[Records for locating described items]
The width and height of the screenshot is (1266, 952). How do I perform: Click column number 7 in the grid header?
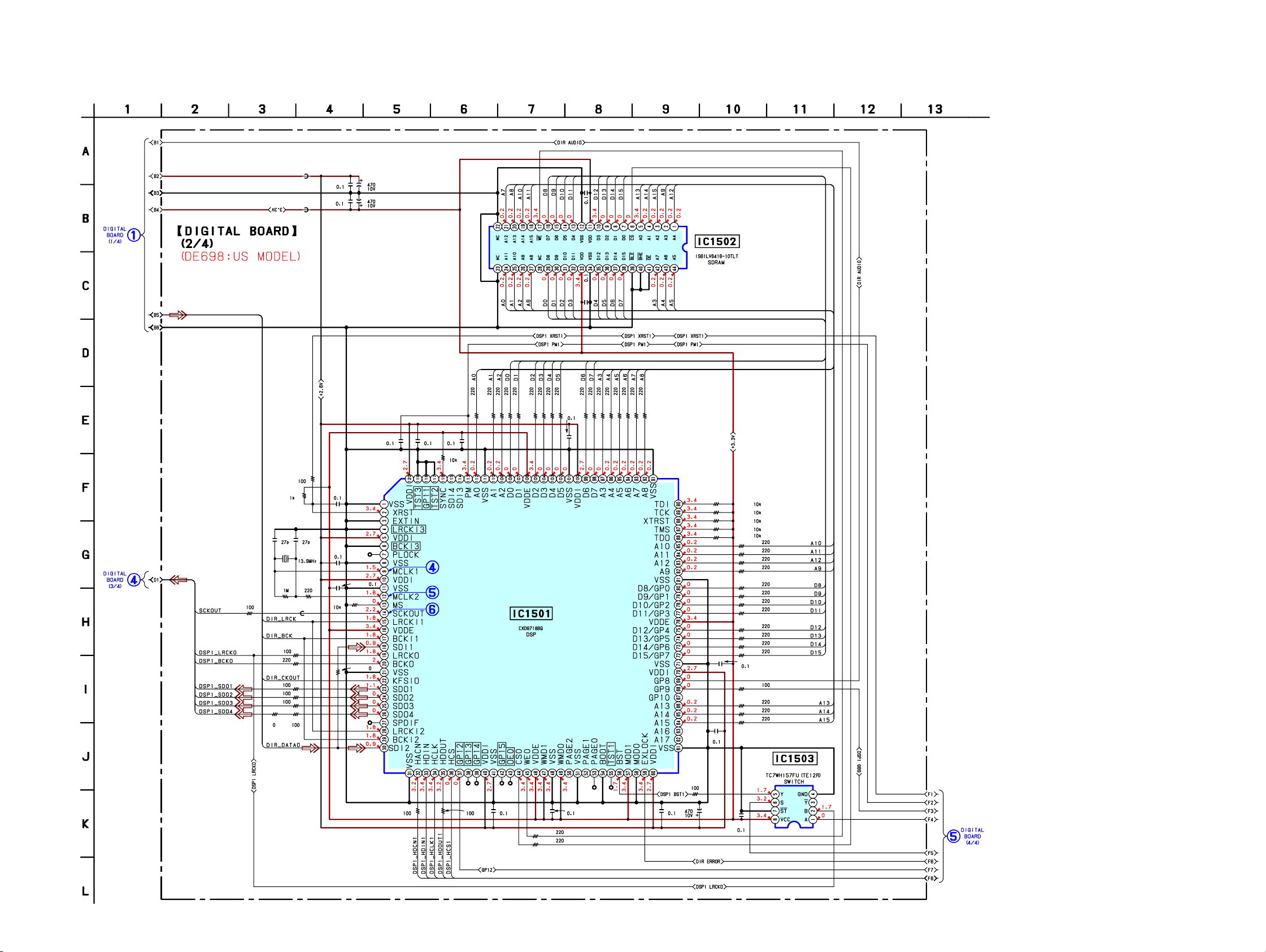(x=531, y=110)
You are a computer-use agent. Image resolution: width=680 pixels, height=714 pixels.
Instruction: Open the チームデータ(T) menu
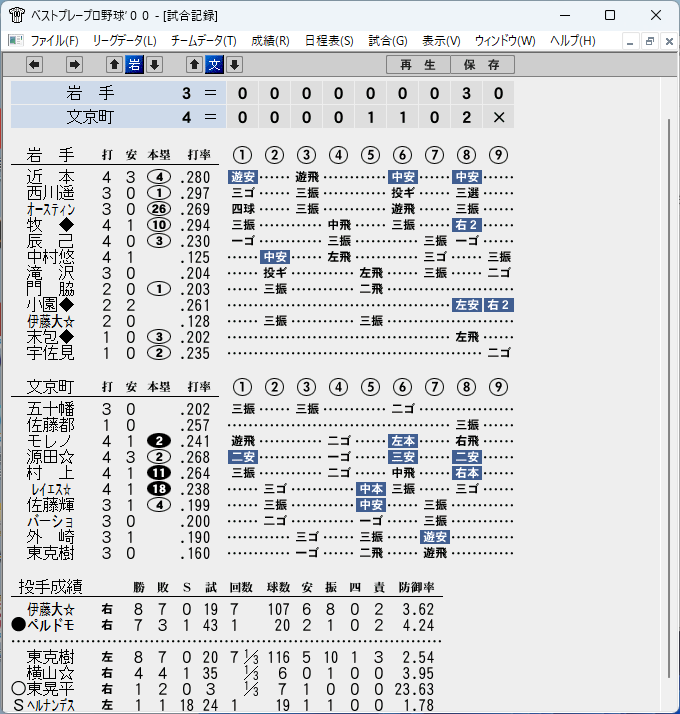click(204, 41)
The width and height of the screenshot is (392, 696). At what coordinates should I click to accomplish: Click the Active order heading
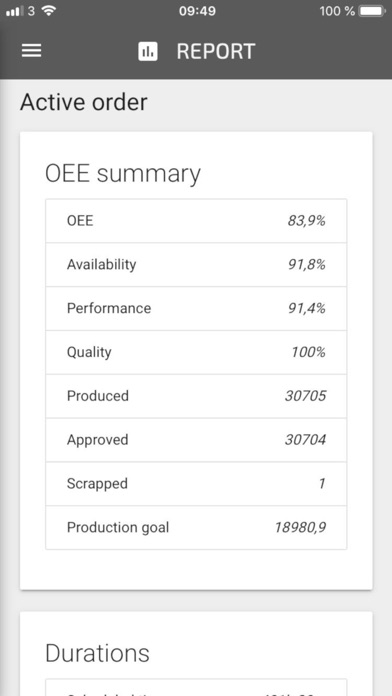pos(83,102)
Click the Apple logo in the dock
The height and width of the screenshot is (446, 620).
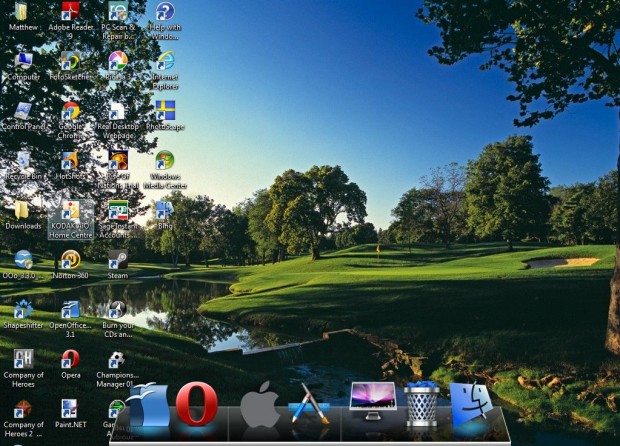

WHAT TO PRODUCE
Identify each line of the listing above that contains the word "width", and copy those lines.

SOLUTION
The width and height of the screenshot is (1266, 952). How do I perform: Click column number 7 in the grid header?
You are a computer-use agent. Image resolution: width=680 pixels, height=714 pixels.
The width and height of the screenshot is (392, 696). At what coordinates should I click to accomplish: Click the Active order heading
The height and width of the screenshot is (446, 620).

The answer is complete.